Events

Cyber Physical Systems for Smart Grids – Attack Generation and Detection

  • 22

    Nov

    2022


Name of the Speaker: Mr. Himanshu Goyel (EE19S025)
Name of the Guide: Dr. Shanti Swarup K
Link: https://meet.google.com/jbp-bvas-qxz?pli=1
Date/Time: 22.11.2022 (Tuesday), 2.30 PM - 3:30 PM

Abstract
Cyber-Physical Systems (CPS) for Modern Digital Power Networks are important from the point of view of false data attacks or manipulations on digital devices like smart meters, phasor measurement units, intelligent electronic devices, etc. The study presents cyber-physical modeling of a power system from an attack detection and mitigation point of view.

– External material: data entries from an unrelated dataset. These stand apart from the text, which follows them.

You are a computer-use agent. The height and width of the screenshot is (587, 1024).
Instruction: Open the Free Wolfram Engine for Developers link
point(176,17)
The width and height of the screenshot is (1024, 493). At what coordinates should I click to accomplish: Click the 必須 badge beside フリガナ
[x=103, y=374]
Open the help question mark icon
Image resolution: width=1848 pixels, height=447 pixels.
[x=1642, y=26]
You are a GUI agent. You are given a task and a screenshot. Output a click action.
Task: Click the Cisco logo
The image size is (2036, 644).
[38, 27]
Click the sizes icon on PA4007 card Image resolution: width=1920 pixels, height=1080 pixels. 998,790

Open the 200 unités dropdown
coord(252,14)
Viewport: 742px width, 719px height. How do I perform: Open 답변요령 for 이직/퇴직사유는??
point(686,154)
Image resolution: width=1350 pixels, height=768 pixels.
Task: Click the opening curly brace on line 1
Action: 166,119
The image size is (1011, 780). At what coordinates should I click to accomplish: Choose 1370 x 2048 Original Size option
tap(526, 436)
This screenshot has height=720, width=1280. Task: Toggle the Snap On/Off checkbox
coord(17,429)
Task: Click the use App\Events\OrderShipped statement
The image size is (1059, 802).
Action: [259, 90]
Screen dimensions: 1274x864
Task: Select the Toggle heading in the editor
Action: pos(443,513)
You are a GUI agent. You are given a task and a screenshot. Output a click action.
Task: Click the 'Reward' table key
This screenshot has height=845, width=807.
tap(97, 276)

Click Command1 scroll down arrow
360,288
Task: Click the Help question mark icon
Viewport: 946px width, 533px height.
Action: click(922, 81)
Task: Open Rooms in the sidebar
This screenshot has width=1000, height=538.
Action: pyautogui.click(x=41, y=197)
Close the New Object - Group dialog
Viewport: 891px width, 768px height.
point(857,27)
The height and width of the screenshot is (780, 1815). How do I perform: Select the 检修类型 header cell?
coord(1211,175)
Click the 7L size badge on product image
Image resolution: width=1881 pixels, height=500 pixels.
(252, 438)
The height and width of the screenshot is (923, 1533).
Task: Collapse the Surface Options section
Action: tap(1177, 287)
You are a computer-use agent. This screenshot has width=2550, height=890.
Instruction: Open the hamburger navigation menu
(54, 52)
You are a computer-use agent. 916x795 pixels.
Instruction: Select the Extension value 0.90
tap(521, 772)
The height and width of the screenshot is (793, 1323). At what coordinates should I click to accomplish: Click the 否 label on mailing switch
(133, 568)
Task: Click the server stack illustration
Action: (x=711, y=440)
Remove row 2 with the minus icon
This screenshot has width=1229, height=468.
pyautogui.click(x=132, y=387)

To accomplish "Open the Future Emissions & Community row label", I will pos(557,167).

The research deals with generating attack vectors to spoof the bad data detection strategies and detect them using machine learning techniques. In this work, we present three problems relevant to the smart grids, which are the i) attack vector generation problem (data attack), and ii) attack detection (protection) iii) Placement of the detection algorithm on the network. This first and second part provides a novel technique to generate and detect data integrity attacks in smart grids. It also gives an optimization algorithm for generating FDIA against state estimation algorithms present at the control center. The formulation for generating AC state estimation attack with full information and limited information along with DC state estimation attacks is given. It further proposes a combining technique for the voting based ensemble learning technique (MVCC) to detect FDIA in smartgrids. The model is then tested on an IEEE 24 bus system and 39 bus new England system by generating false data injection attacks and detecting them. The detection strategy is compared with most of the existing state of the art Machine learning algorithms, ensemble algorithms and conventional weighted least square algorithm and is found to have a better performance. Finally in the third part an optimal position of a centralized controller is found, for a smart grid network to place the algorithm. The model takes into consideration the delay associated with each communication line along with data congestion and node degree. This model is tested with IEEE 24 bus system, and a comparison is made based on different locations of the controllers. We identified node availability, and their respective power flows during communication line contingencies.